Show all lines of the entries in which the word "arrow" is found.

**********

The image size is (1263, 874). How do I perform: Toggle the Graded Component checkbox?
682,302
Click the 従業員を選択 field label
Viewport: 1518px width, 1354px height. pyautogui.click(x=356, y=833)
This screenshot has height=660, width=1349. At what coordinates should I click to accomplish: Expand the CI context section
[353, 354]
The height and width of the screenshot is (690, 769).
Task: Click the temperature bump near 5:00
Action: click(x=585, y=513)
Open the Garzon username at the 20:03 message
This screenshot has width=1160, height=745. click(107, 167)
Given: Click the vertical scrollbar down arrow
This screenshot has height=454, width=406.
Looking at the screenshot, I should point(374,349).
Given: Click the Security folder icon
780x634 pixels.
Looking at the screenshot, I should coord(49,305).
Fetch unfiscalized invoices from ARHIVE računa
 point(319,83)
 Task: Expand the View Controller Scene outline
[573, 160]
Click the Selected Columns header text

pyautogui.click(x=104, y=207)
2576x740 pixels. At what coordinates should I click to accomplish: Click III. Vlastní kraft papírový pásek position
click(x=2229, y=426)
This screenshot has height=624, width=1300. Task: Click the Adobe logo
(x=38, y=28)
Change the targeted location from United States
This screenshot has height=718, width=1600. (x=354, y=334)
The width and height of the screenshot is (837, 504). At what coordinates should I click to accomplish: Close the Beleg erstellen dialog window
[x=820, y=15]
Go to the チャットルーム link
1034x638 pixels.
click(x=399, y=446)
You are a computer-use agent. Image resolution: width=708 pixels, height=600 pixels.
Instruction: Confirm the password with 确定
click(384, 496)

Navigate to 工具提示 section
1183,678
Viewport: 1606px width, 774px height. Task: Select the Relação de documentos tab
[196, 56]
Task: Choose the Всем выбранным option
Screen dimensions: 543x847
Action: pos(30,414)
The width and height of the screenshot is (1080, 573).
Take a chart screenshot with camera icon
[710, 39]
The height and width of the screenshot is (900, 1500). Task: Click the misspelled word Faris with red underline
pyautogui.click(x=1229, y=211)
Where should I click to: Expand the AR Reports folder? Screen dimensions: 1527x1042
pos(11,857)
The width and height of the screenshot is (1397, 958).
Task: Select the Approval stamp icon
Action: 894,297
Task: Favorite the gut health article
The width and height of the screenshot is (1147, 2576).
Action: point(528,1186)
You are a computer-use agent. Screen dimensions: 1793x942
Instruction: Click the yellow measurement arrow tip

**********

## Answer below
Given: Click the vertical scrollbar down arrow
Instruction: Click the yellow measurement arrow tip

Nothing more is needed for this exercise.